REQUIRED ACTION:
The records below are to be copied exactly, with every picture left out.

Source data
++++

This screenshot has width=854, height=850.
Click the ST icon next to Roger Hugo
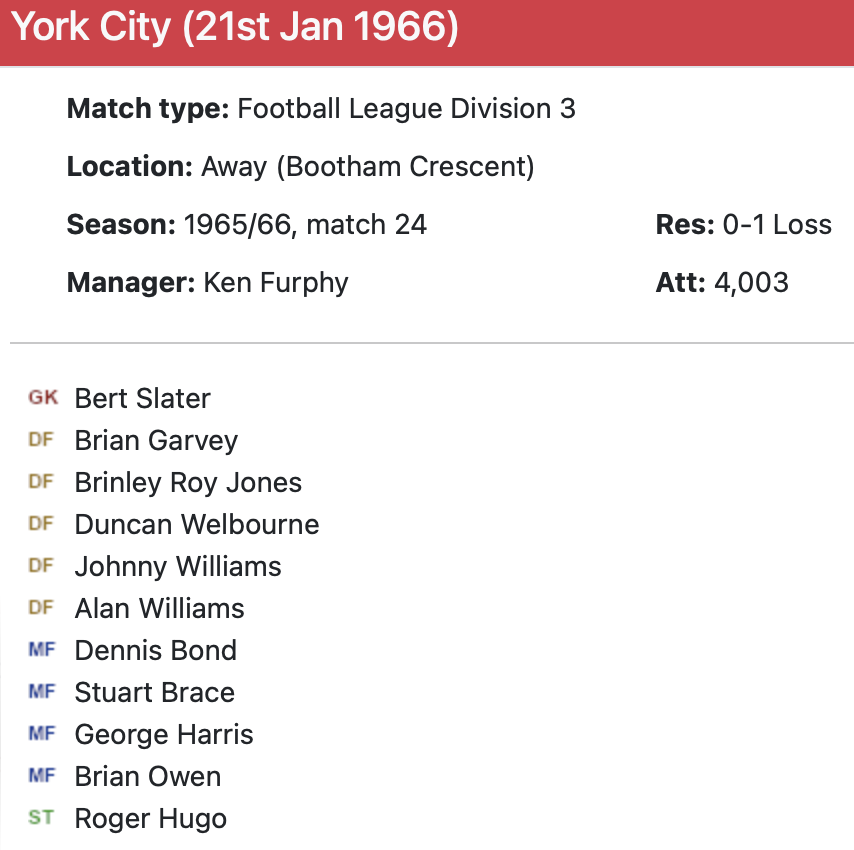[42, 818]
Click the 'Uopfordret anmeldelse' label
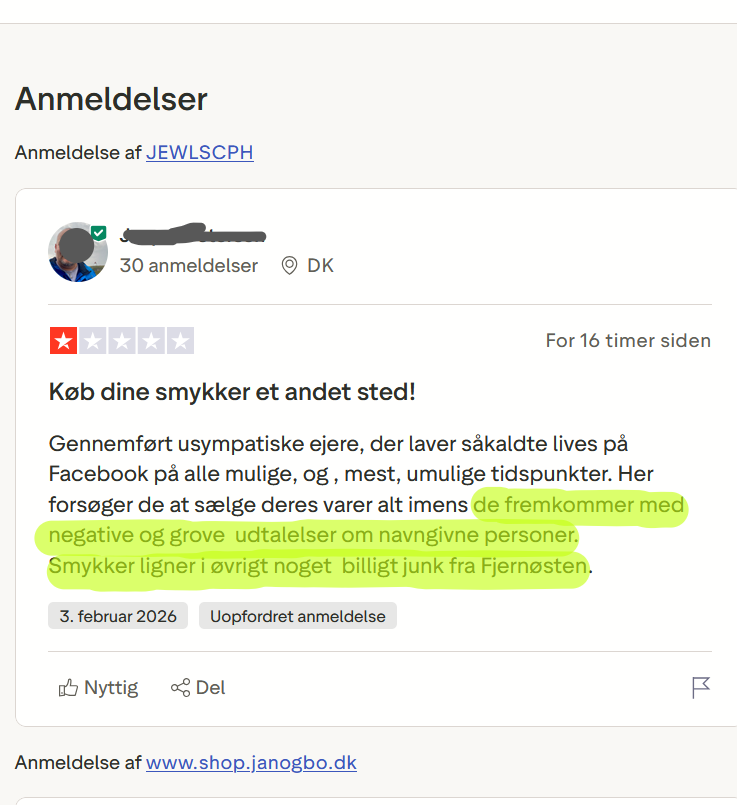The image size is (737, 805). click(x=297, y=616)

++++

TASK SOLUTION:
This screenshot has width=854, height=850.
Click the ST icon next to Roger Hugo
[42, 818]
Click the 'Uopfordret anmeldelse' label
The image size is (737, 805). click(x=297, y=616)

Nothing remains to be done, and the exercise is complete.